CMQT's Team Science Approach

Achieving molecular quantum-to-quantum transduction is necessarily an interdisciplinary effort, requiring necessary expertise in the design and synthesis of molecular and solid-state materials, the capacity to measure coherent quantum states at the single quantum level, and the ability to seamlessly incorporate theory and modeling of materials and measurement schemes with the experimental constraints of real systems.

CMQT's team of chemists, physicists, and materials scientists has been assembled with exactly this challenge in mind. Each team member brings a suite of experimental and theoretical tools to bear that have been extensively validated by CMQT's preliminary research detailed within each Research Thrust description, and a history of successful collaborations with one another.

The CMQT team joins established strengths at Northwestern University, UC Berkeley, UC San Diego, Cornell University, University of Iowa, Ohio State University, Princeton University, and University of Wisconsin-Madison in molecular and nanostructured assemblies, materials, quantum physics and chemistry focused on QIS. Together, these institutions offer a critical mass of leading researchers, and unique capabilities/facilities in synthesis, fabrication, characterization, theory, and computation to advance our understanding of molecular quantum-to-quantum transduction.

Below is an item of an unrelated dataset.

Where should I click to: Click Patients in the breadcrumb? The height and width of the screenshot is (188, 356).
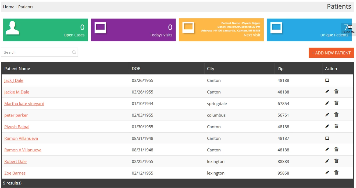[26, 7]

A strong multi-disciplinary team approach to solving scientific problems has traditionally been part of NU scientific culture. As lead institution, NU has long experience in managing highly successful Energy Frontier Research Centers, and currently has >50 university-wide centers and institutes, including leading centers in energy, materials science, and nanotechnology. The Institute for Sustainability and Energy at Northwestern (Trienens Institute, whose mission is to promote energy and sustainability research, education, outreach, and communication, will provide additional institutional resources, including on-campus collaborative research space (Trienens Instute FlexLab), to achieve CMQT goals.

CMQT is uniquely positioned to exploit recent breakthroughs from its team including landmark coherence times and stabilities of molecular qubits and quantum materials, the ability to create hybrid qubits, and resonant photonic architectures.

As CMQT moves forward, its approach includes both ensemble-level studies to rapidly understand interactions, and development of single-molecule methods to interface molecular QIS with other QIS platforms. CMQT will also leverage cutting-edge physical measurement techniques with high spatial, temporal, and spectral resolution to understand how to transition quantum-to-quantum transduction from the ensemble to the single molecule level.

CMQT's goals are embodied by three cross-cutting research thrusts with closely integrated approaches and team synergies that progressively exploit the flexibility and tunability of molecular architectures to address quantum-to-quantum transduction at increasing length scales. Individually, the Thrusts each pose and answer fundamental questions relevant to quantum transduction in different regimes, ranging from local to long-distance. Taken together, the Thrusts develop a transformative integrated framework for how molecules can facilitate quantum transduction at all the scales relevant for quantum information science and processing.